Social Security’s conservative opponents have tried to repeal and replace it with from the beginning. One argument is that the program is going bankrupt. This is not true. Nearly all (97%) of its income comes from the contributions of workers and employers, or interest on these contributions. Hence, as long as there are workers in America, Social Security will have income. Workers will continue to receive 100% of promised benefits until around 2034. At that time, benefits could be reduced if nothing is done.

One Republican idea to “save” Social Security is to raise the full retirement age from 67 to 69. This would be especially unfair to low-income workers and minorities, who are more likely to work in physically demanding jobs. It would also discriminate against the growing number of elderly unemployed, who have a much harder time finding new work after being laid off.

Social Security will only become more important to future beneficiaries. Wages have been stagnant. Employer-sponsored traditional pensions are under attack. Student loan debt continues to grow. These factors make it extremely difficult for future retirees to maintain their stand of living in retirement.

Increases in Social Security are based on yearly cost-of-living adjustments. In January of 2020 recipients will get a 1.6% increase in their monthly benefits which amounts to $24 per month for an average individual. However, standard Medicare Part B monthly premiums will be $9.10 higher.

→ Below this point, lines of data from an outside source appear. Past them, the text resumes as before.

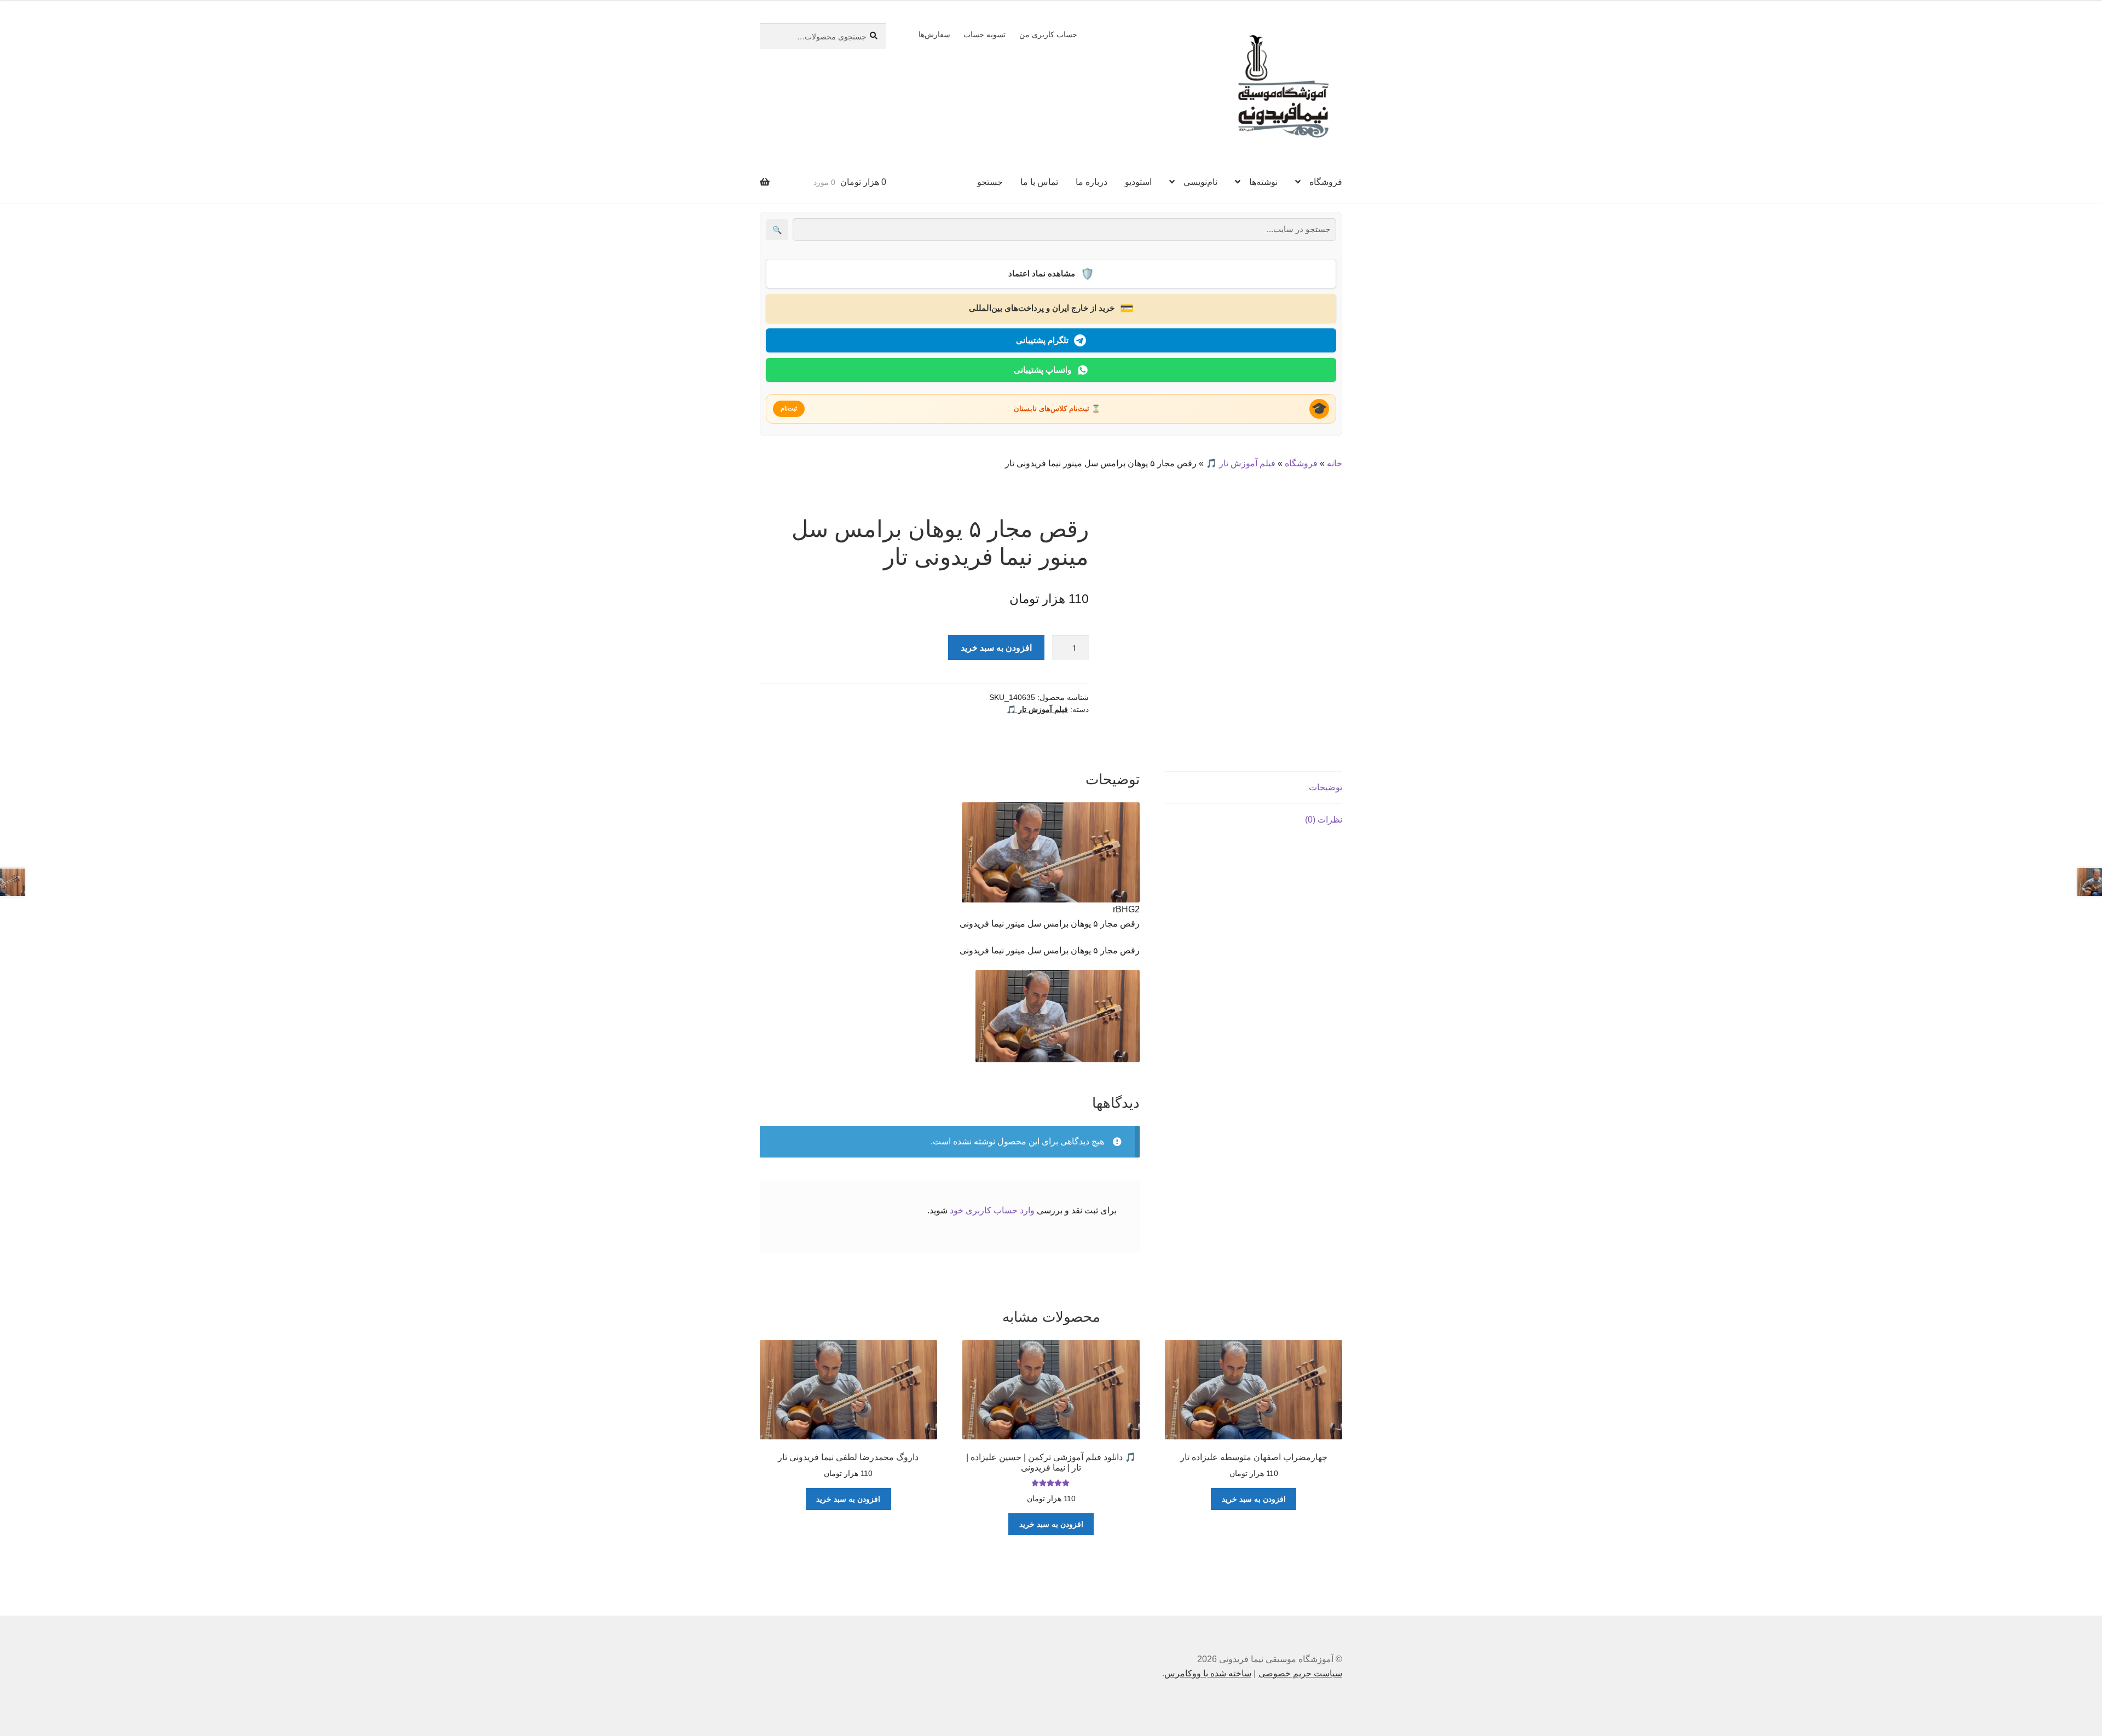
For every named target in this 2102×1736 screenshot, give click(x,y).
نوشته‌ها (1263, 182)
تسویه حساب (984, 34)
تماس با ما (1039, 182)
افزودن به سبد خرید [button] (1254, 1499)
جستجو (990, 182)
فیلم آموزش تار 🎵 (1240, 463)
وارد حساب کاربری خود (992, 1210)
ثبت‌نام (789, 408)
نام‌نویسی (1200, 182)
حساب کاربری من (1048, 34)
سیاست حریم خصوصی (1300, 1673)
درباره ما (1091, 182)
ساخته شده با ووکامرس (1207, 1673)
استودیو (1138, 182)
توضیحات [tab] (1325, 787)
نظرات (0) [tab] (1323, 819)
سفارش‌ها (934, 34)
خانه (1334, 463)
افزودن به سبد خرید (996, 647)
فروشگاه (1325, 182)
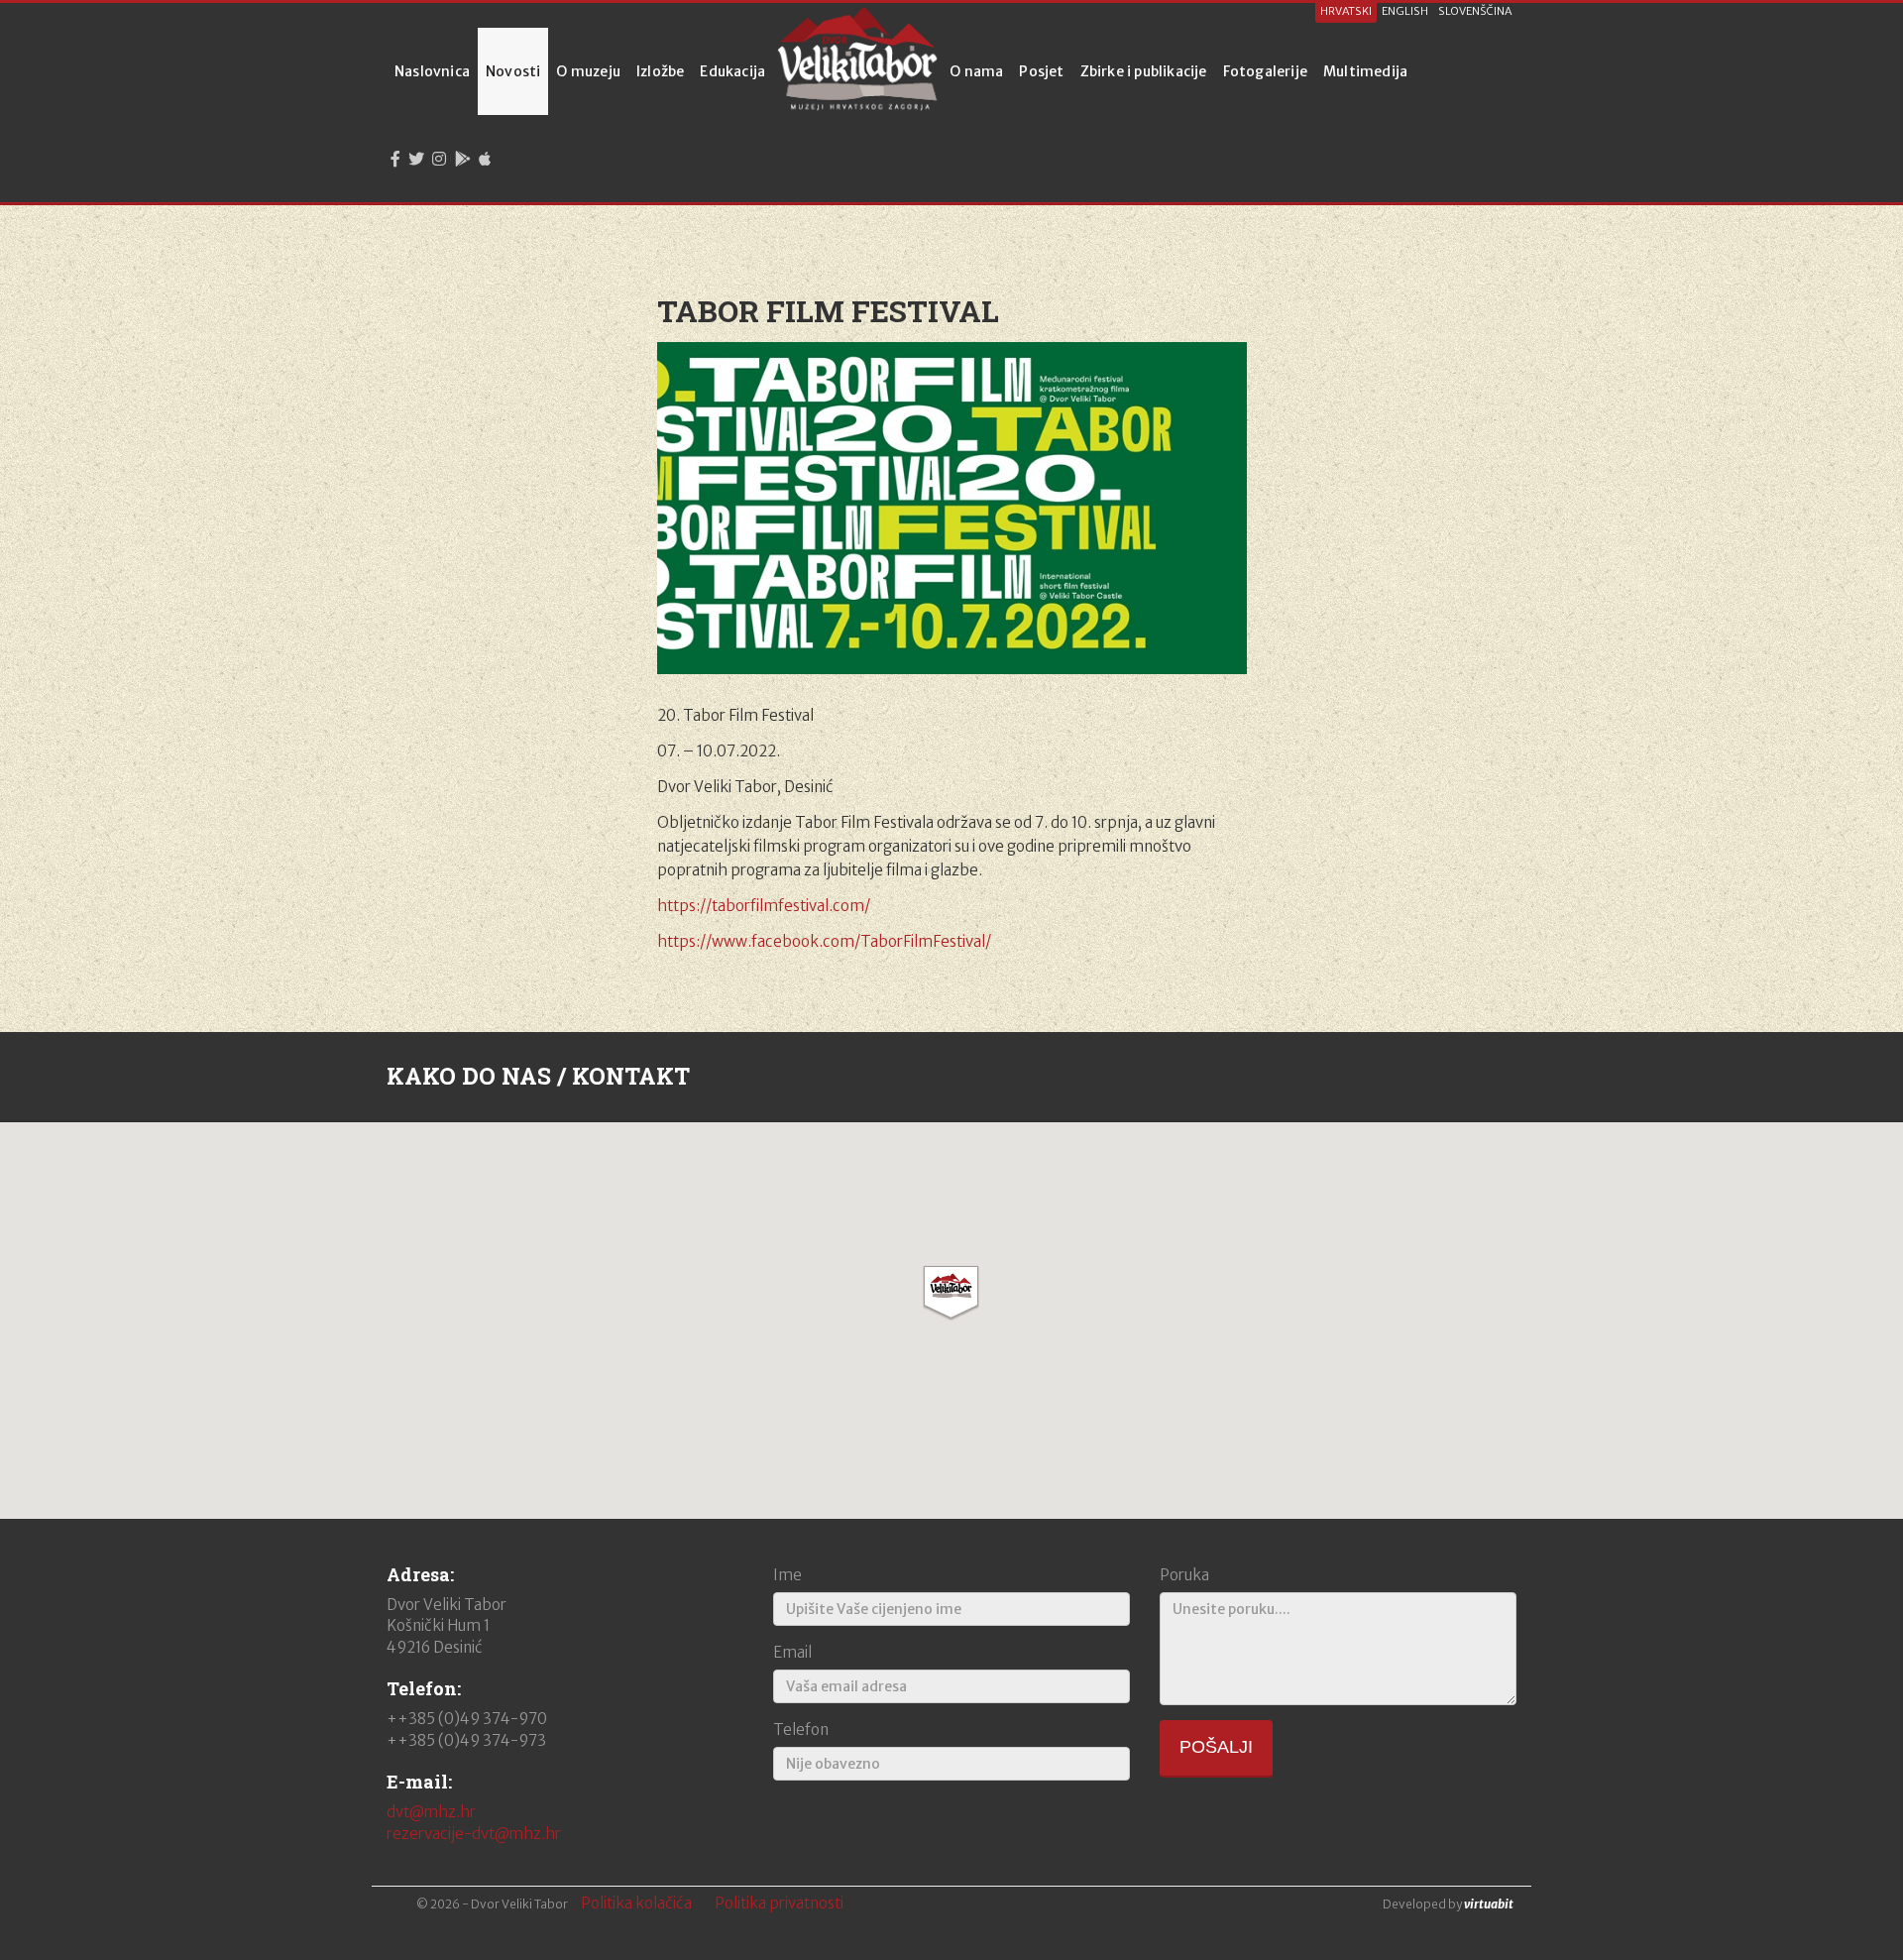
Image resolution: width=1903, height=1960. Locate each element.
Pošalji (1216, 1747)
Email (792, 1652)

Just over three in five seniors rely on Social Security benefits for most of their income. If anything, Social Security benefits should be expanded. Retirement, disability and survivor benefits are inadequately low. One plan is for Congress to require the wealthiest to pay their fair share by contributing a little more.

We never want to go back to a time when the elderly do not have a dignified retirement. The future should allow the holidays to be a time when everyone has the means to spread the joy of the season.

Jan Koch is a Shawano resident and the chairwoman for the Shawano County Democratic Party.